#### AIM OF THE TASK:
Copy out the stretch of lines from the one containing "Open the Extensions view" through the one containing "click(348, 425)", both included, with nothing changed.

Element lookup records:
* * *

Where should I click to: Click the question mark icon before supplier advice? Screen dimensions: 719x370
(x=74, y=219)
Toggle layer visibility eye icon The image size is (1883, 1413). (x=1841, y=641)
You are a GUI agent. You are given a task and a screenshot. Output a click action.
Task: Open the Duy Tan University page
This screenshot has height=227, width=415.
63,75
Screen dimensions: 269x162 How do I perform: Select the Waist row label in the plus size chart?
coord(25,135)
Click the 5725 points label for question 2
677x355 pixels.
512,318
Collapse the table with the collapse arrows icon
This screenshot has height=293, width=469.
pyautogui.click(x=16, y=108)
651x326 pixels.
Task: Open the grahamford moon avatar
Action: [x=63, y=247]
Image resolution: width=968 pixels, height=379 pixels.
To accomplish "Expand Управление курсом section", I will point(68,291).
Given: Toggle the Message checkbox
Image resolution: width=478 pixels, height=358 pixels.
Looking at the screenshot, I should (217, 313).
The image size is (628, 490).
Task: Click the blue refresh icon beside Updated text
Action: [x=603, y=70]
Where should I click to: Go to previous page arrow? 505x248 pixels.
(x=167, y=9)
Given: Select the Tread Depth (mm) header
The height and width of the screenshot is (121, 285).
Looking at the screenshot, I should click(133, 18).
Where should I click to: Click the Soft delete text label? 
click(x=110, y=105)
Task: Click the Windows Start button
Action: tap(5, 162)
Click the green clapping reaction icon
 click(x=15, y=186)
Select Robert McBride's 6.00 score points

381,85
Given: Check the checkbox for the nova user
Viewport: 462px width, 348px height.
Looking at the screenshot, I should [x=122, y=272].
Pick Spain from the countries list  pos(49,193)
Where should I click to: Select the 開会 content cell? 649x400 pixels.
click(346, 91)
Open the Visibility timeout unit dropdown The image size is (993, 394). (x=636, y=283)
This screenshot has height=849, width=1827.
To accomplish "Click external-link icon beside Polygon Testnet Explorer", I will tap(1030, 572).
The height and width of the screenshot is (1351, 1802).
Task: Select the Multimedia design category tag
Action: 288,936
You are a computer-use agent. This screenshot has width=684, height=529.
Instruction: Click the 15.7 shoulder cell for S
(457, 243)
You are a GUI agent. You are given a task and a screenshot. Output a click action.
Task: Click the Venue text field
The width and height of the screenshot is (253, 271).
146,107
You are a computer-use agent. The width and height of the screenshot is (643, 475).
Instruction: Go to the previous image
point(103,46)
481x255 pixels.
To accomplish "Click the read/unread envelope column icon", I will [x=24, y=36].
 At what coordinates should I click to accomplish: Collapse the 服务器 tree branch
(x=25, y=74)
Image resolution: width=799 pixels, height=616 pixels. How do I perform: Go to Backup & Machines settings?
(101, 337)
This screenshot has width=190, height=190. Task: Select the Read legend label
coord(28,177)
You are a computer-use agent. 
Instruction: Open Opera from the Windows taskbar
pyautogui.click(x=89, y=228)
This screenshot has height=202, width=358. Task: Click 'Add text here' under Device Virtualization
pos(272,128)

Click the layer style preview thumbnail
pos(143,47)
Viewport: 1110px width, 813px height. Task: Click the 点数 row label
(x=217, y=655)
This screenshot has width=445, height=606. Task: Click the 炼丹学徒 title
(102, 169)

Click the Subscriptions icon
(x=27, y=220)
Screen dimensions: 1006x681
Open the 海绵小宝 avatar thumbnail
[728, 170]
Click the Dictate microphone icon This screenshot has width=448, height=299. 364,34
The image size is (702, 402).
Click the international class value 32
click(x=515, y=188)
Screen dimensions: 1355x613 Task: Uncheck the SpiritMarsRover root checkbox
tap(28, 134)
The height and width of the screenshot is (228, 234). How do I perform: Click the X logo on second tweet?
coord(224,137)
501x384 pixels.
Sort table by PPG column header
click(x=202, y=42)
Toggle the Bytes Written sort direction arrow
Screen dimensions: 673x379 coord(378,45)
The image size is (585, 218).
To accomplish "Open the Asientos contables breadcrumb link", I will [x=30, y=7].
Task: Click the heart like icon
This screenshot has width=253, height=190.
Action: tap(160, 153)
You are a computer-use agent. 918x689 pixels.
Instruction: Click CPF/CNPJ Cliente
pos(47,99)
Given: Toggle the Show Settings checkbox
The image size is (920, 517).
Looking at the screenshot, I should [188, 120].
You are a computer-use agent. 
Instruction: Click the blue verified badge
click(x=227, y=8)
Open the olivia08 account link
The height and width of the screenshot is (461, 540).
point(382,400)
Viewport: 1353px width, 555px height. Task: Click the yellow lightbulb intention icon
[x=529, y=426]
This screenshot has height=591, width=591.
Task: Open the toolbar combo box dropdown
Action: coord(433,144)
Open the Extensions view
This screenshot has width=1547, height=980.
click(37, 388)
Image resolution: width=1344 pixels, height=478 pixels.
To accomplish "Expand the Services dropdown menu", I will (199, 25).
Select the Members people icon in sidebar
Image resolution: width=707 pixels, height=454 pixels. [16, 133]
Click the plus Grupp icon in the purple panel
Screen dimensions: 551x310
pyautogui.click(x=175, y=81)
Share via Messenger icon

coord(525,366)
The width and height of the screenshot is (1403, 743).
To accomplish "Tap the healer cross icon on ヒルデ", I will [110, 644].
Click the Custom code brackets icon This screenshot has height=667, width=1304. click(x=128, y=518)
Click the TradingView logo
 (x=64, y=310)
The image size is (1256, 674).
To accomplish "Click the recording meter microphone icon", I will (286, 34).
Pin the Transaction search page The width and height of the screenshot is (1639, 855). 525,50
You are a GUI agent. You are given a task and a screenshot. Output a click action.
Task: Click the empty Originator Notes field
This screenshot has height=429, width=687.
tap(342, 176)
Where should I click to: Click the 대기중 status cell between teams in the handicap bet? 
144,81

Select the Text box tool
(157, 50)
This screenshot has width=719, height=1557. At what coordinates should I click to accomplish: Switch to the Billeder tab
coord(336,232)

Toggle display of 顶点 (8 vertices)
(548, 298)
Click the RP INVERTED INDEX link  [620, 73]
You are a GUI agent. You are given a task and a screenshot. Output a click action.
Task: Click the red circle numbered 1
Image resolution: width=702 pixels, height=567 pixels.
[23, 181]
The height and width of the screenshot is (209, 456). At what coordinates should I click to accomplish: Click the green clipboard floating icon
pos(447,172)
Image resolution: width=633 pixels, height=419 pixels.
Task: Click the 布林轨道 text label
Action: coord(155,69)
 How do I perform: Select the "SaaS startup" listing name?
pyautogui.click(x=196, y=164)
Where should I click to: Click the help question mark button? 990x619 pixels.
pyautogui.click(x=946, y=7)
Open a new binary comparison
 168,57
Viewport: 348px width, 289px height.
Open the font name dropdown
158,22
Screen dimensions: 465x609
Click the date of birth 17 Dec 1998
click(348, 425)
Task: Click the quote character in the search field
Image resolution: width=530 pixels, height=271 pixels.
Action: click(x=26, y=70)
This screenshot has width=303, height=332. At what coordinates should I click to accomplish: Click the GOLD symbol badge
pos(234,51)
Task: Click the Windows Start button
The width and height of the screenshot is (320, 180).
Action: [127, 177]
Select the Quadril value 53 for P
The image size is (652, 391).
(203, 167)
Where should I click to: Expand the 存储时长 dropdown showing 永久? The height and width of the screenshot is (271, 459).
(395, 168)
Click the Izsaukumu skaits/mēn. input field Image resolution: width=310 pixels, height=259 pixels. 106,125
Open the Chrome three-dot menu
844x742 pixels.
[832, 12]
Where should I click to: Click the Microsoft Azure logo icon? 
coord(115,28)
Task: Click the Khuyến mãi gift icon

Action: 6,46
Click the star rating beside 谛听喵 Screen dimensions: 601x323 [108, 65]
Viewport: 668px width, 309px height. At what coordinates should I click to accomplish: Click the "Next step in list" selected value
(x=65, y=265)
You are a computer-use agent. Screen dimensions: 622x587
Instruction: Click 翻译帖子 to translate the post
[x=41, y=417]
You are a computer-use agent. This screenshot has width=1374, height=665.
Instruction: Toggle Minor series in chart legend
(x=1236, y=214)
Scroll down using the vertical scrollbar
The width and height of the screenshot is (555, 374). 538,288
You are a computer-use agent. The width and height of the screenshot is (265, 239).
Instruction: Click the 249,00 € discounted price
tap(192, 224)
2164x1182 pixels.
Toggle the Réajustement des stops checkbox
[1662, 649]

* * *

#### EXERCISE OUTPUT:
Open the Extensions view
This screenshot has width=1547, height=980.
click(37, 388)
Image resolution: width=1344 pixels, height=478 pixels.
To accomplish "Expand the Services dropdown menu", I will (199, 25).
Select the Members people icon in sidebar
Image resolution: width=707 pixels, height=454 pixels. [16, 133]
Click the plus Grupp icon in the purple panel
Screen dimensions: 551x310
pyautogui.click(x=175, y=81)
Share via Messenger icon

coord(525,366)
The width and height of the screenshot is (1403, 743).
To accomplish "Tap the healer cross icon on ヒルデ", I will [110, 644].
Click the Custom code brackets icon This screenshot has height=667, width=1304. click(x=128, y=518)
Click the TradingView logo
 (x=64, y=310)
The image size is (1256, 674).
To accomplish "Click the recording meter microphone icon", I will (286, 34).
Pin the Transaction search page The width and height of the screenshot is (1639, 855). 525,50
You are a GUI agent. You are given a task and a screenshot. Output a click action.
Task: Click the empty Originator Notes field
This screenshot has height=429, width=687.
tap(342, 176)
Where should I click to: Click the 대기중 status cell between teams in the handicap bet? 
144,81

Select the Text box tool
(157, 50)
This screenshot has width=719, height=1557. At what coordinates should I click to accomplish: Switch to the Billeder tab
coord(336,232)

Toggle display of 顶点 (8 vertices)
(548, 298)
Click the RP INVERTED INDEX link  [620, 73]
You are a GUI agent. You are given a task and a screenshot. Output a click action.
Task: Click the red circle numbered 1
Image resolution: width=702 pixels, height=567 pixels.
[23, 181]
The height and width of the screenshot is (209, 456). At what coordinates should I click to accomplish: Click the green clipboard floating icon
pos(447,172)
Image resolution: width=633 pixels, height=419 pixels.
Task: Click the 布林轨道 text label
Action: coord(155,69)
 How do I perform: Select the "SaaS startup" listing name?
pyautogui.click(x=196, y=164)
Where should I click to: Click the help question mark button? 990x619 pixels.
pyautogui.click(x=946, y=7)
Open a new binary comparison
 168,57
Viewport: 348px width, 289px height.
Open the font name dropdown
158,22
Screen dimensions: 465x609
Click the date of birth 17 Dec 1998
click(348, 425)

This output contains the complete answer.